Sayfa alıntısı
===============
23 Ekim 2011 Pazar



Yağmurum uyudu, bu hafta sonunu bence yine güzel geçirdi...Hep onun istediği şeyleri yaptık, boğaz turuna gittik, kumpir yedik, dans ettik, kağıt kalem oynadık, lunaparka gittik...

Artık büyüdü, benden çok farklı, benim gibi değil, benim gibi olan tek yanı duygusal olması bu da aslında kişiliğinin bütününü yansıtan tek unsur. Bana göre her şeyi buna göre şekillendiriyor, yine de benim kadar etkilenmiyor olan bitenden, en azından yaşının gerektirdiği etkileşimlerden...bazen kendime kızıyorum ben mi yaptım böyle diye, yani bu sonuçlara ulaşırken kendime kızıyorum işte ister istemez...

Gece oldu, şimdi uyuyor elinde kitabıyla , öyle güzel bir manzara ki, ne bakmaya ne sevmeye doyamıyorum, durup durup hala "bu benim parçam, bu benim çocuğum" diyorum kendime...insana söze dökülemeyecek duygular yaşatıyor...Aynı şekilde içimdeki küçük yavrum da bana bu duyguları hissettiriyor...Her gece içimde onun hareketleriyle uykularım bölünüyor, ne yana dönsem içimde zıplıyor, biliyorum en güzeli annesi düz yatınca rahat ediyor...
===============
Gösterilen bilgiler
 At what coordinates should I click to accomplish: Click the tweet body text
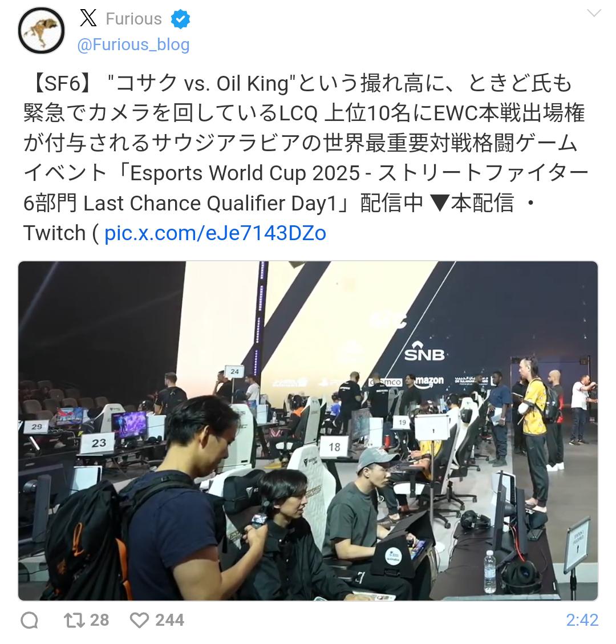coord(306,158)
===============
Yapılacak iş
Sayfa alıntısına göre Yağmur gece uyurken elinde ne vardır?

Görev yanıtı
Yağmur elinde kitabıyla uyuyor.